All forces are not transmitted by threads (besides, to be able to compare them, they would all have to be transmitted by identical threads). Even if it should be conceded that the earth is attached to the sun by some invisible thread, at least it would be admitted that we have no means of measuring its elongation.
Nine times out of ten, consequently, our definition would be at fault; no sort of sense could be attributed to it, and it would be necessary to fall back on Kirchhoff's.
Why then take this détour? You admit a certain definition of force which has a meaning only in certain particular cases. In these cases you verify by experiment that it leads to the law of acceleration. On the strength of this experiment, you then take the law of acceleration as a definition of force in all the other cases.
Would it not be simpler to consider the law of acceleration as a definition in all cases, and to regard the experiments in question, not as verifications of this law, but as verifications of the principle of reaction, or as demonstrating that the deformations of an elastic body depend only on the forces to which this body is subjected?
And this is without taking into account that the conditions under which your definition could be accepted are never fulfilled except imperfectly, that a thread is never without mass, that it is never removed from every force except the reaction of the bodies attached to its extremities.

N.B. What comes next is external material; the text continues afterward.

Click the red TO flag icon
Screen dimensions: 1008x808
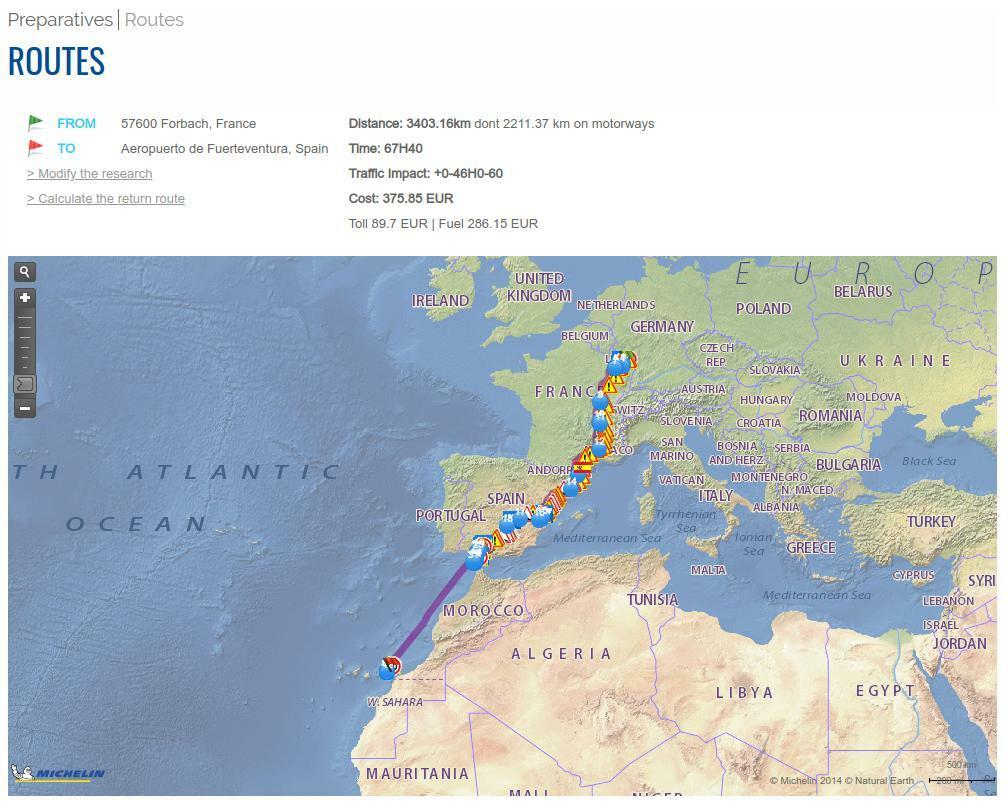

Andrade's ideas are nevertheless very interesting; if they do not satisfy our logical craving, they make us understand better the historic genesis of the fundamental ideas of mechanics. The reflections they suggest show us how the human mind has raised itself from a naïve anthropomorphism to the present conceptions of science.
We see at the start a very particular and in sum rather crude experiment; at the finish, a law perfectly general, perfectly precise, the certainty of which we regard as absolute. This certainty we ourselves have bestowed upon it voluntarily, so to speak, by looking upon it as a convention.
Are the law of acceleration, the rule of the composition of forces then only arbitrary conventions? Conventions, yes; arbitrary, no; they would be if we lost sight of the experiments which led the creators of the science to adopt them, and which, imperfect as they may be, suffice to justify them. It is well that from time to time our attention is carried back to the experimental origin of these conventions.